**Work task 1:**
In the records, copy everything from the line containing "Image resolution: width=1469" down to the line containing "center [514, 161].", including both of those lines.

**Document extract:**
-------------------------
Metrics reference
This page lists the internal metrics Document Engine exports.
Document Engine uses the DogStatsD protocol(opens in a new tab) format, which is a variant of StatsD. It sends metric updates to a compatible monitoring agent when an event happens, such as sending an HTTP response, or when it collects a periodic measurement, such as memory usage.
The agent aggregates metrics in fixed time windows and forwards them to your monitoring system for storage and analysis. Aggregation depends on the metric type and the agent implementation. For example, Telegraf(opens in a new tab) and the CloudWatch agent(opens in a new tab) can aggregate metrics differently.
Refer to the integration guide to learn how to export Document Engine metrics in different environments and deployment setups.
Metric types
Document Engine exports three metric types:
- Counters — Each update increases a counter by the reported value.
- Example: A file system cache hit increments a counter every time Document Engine finds an item in the cache.
- Gauges — Each update reports the latest value of a measurement.
- Example: Memory usage.
- Timings — Each update reports how long an event took.
- Example: HTTP request duration.
- Agents usually aggregate timings into count, minimum, maximum, mean, percentiles, and similar values.
-------------------------
**Work task 2:**
Repeat the metrics reference above word for word.

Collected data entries
-------------------------
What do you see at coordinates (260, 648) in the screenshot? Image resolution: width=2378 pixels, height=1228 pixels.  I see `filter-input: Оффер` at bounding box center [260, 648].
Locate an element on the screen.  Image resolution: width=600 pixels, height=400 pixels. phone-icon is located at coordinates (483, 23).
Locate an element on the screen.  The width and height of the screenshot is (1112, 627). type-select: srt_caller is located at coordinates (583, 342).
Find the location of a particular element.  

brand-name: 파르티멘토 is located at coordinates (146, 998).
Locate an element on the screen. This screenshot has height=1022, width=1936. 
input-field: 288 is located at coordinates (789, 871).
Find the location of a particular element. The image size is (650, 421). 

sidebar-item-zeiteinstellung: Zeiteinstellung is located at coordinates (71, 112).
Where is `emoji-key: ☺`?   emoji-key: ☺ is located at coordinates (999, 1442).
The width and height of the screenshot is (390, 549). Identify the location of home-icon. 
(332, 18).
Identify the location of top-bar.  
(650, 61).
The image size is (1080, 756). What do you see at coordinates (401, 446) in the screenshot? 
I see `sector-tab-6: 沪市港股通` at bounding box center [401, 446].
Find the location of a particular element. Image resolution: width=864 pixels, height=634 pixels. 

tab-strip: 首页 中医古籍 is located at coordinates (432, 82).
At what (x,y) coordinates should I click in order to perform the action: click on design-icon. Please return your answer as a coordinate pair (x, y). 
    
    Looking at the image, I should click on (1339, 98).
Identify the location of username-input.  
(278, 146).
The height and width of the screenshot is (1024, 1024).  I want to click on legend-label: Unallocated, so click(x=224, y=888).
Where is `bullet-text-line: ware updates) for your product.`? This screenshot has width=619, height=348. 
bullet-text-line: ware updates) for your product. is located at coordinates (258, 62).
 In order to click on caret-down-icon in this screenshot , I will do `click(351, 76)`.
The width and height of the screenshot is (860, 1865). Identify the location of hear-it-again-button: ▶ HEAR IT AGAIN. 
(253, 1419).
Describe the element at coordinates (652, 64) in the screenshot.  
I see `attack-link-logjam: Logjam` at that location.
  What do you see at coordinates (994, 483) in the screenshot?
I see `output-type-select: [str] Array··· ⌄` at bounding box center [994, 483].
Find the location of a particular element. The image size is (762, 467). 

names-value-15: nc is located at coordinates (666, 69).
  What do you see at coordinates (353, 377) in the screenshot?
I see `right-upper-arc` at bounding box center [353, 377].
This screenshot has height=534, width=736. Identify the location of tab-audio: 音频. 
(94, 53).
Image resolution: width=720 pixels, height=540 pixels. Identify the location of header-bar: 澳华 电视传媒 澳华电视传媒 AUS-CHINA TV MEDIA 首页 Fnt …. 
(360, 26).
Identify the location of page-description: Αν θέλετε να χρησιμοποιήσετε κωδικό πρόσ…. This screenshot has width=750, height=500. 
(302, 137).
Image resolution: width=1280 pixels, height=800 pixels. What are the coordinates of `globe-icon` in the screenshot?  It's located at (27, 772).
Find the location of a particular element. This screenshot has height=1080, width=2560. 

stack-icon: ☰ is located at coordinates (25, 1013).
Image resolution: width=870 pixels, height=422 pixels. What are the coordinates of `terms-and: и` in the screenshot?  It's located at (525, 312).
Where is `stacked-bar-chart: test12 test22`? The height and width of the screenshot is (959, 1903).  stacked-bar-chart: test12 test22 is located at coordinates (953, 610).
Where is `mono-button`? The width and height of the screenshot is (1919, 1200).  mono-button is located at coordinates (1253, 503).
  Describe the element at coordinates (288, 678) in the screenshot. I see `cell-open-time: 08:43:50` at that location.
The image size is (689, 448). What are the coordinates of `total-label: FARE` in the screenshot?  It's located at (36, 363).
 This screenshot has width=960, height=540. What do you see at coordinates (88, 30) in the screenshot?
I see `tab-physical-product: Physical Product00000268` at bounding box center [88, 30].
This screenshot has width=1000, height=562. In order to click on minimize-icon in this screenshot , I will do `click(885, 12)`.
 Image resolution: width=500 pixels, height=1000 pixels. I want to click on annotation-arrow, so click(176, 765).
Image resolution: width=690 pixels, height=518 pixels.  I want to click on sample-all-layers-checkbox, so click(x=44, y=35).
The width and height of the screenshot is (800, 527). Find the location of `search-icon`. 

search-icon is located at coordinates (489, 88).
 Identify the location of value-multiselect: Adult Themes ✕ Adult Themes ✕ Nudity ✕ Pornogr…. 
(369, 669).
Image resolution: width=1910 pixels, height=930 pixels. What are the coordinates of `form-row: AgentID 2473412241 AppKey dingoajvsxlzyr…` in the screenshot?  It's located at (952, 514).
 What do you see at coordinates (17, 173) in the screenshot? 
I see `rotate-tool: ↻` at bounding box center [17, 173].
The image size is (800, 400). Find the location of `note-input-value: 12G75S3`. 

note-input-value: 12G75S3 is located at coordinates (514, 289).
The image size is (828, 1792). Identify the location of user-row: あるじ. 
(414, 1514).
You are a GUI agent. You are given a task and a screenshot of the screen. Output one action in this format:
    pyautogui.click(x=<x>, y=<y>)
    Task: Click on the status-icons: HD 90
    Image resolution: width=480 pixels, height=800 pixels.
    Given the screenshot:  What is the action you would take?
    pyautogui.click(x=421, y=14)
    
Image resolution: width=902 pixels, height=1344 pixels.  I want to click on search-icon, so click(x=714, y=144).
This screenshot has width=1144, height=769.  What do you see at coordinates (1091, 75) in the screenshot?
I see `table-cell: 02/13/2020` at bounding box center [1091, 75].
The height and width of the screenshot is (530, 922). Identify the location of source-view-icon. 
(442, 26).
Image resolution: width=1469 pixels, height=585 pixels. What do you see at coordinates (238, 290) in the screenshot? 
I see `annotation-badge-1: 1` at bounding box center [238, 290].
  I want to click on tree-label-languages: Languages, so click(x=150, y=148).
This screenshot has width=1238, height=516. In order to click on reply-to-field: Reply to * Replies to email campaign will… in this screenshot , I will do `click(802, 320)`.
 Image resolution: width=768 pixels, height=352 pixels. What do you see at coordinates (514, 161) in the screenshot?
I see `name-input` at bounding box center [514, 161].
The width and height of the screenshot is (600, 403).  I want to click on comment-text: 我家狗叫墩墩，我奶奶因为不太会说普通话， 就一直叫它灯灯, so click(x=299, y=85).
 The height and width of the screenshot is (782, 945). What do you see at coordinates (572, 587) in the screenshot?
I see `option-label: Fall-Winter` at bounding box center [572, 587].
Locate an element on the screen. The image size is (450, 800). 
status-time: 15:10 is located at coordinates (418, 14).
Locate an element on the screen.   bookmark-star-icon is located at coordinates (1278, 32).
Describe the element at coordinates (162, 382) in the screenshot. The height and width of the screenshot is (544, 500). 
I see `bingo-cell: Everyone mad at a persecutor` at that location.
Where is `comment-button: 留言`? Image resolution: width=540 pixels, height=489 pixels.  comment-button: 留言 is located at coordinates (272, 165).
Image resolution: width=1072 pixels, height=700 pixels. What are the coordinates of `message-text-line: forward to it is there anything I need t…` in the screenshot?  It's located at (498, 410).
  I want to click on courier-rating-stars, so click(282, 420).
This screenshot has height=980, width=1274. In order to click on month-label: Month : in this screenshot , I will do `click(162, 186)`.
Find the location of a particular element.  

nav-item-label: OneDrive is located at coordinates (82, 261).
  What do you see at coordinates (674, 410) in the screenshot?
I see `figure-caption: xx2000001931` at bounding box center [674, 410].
-------------------------
**Result 1:**
Image resolution: width=1469 pixels, height=585 pixels. What do you see at coordinates (238, 290) in the screenshot? 
I see `annotation-badge-1: 1` at bounding box center [238, 290].
  I want to click on tree-label-languages: Languages, so click(x=150, y=148).
This screenshot has width=1238, height=516. In order to click on reply-to-field: Reply to * Replies to email campaign will… in this screenshot , I will do `click(802, 320)`.
 Image resolution: width=768 pixels, height=352 pixels. What do you see at coordinates (514, 161) in the screenshot?
I see `name-input` at bounding box center [514, 161].

**Result 2:**
Metrics reference
This page lists the internal metrics Document Engine exports.
Document Engine uses the DogStatsD protocol(opens in a new tab) format, which is a variant of StatsD. It sends metric updates to a compatible monitoring agent when an event happens, such as sending an HTTP response, or when it collects a periodic measurement, such as memory usage.
The agent aggregates metrics in fixed time windows and forwards them to your monitoring system for storage and analysis. Aggregation depends on the metric type and the agent implementation. For example, Telegraf(opens in a new tab) and the CloudWatch agent(opens in a new tab) can aggregate metrics differently.
Refer to the integration guide to learn how to export Document Engine metrics in different environments and deployment setups.
Metric types
Document Engine exports three metric types:
- Counters — Each update increases a counter by the reported value.
- Example: A file system cache hit increments a counter every time Document Engine finds an item in the cache.
- Gauges — Each update reports the latest value of a measurement.
- Example: Memory usage.
- Timings — Each update reports how long an event took.
- Example: HTTP request duration.
- Agents usually aggregate timings into count, minimum, maximum, mean, percentiles, and similar values.